AH-64Eへの発展AH-64E アパッチ・ガーディアン(Apache Guardian)は、元々AH-64D ブロックIIIとして開発されていたもので、米軍も2011年11月に納入を始めたばかりの最新鋭攻撃ヘリである。 外見に大きな変化こそないが、新素材の活用で装甲防御力が15%向上し、耐久性と出力を向上したT700-GE-701Dエンジンの搭載や複合材料製メインローターの採用により機体性能も向上している。また海上運用にも適合し着上陸阻止や離島防衛、揚陸作戦支援などにも使用可能になった。アビオニクス面では、ワイドバンド通信機能の装備、電子機器のアップグレード、レベルIVの無人機制御能力、ロングボウ・レーダーの海洋目標モード追加と探知距離延伸、リンク 16 戦術データ・リンクやセンサー融合技術の導入などを従来と同じくスパイラル・アップデート方式で行う。 無人機制御能力により、有人・無人チーミング(MUMT)という新たなコンセプトでの連携運用が可能となった。AH-64Eの搭乗員は無人機が捉えた目標情報を取得することで状況認識能力を大幅に高めることができ、さらに他の無人機やAH-64E、地上ステーションと共有することも可能である。無人機への攻撃指示も可能で、これにより自機を敵部隊に晒す危険性を劇的に減らし生存性の向上につなげている。試験では目標を捉えたMQ-1Cに100km以上離れたところにいるAH-64Eから攻撃を指示し破壊に成功したという。 アメリカ陸軍のAH-64Eは2013年11月27日に初期作戦能力(IOC)を獲得。
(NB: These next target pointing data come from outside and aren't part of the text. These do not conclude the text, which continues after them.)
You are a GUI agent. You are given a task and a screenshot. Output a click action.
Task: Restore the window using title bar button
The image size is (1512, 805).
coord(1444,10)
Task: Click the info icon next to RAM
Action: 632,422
翌年3月からアフガニスタン紛争に投入された。さらに陸軍予備役と陸軍州兵から全機体を移管してOH-58Dの後継に充てた。洋上作戦能力強化も進められており、海軍の軍艦上へ展開することもある。2020年6月30日には、シリーズ通算2,500機目となるAH-64Eをアメリカ陸軍へ納入したと発表された。 アメリカ陸軍では、既存のAH-64DをAH-64Eへアップグレードすることを計画している。これに伴い、AH-64Dのサポートは2025年をもって打ち切られる方針である。 採用国
陸上自衛隊
仕様
調達実績配備部隊・機関2024年3月末時点の陸上自衛隊の保有機数は目達原駐屯地の所属の6機を含め12機[29]。2018年2月5日、目達原駐屯地所属の1機が佐賀県神埼市千代田町の民家に墜落した(後述)。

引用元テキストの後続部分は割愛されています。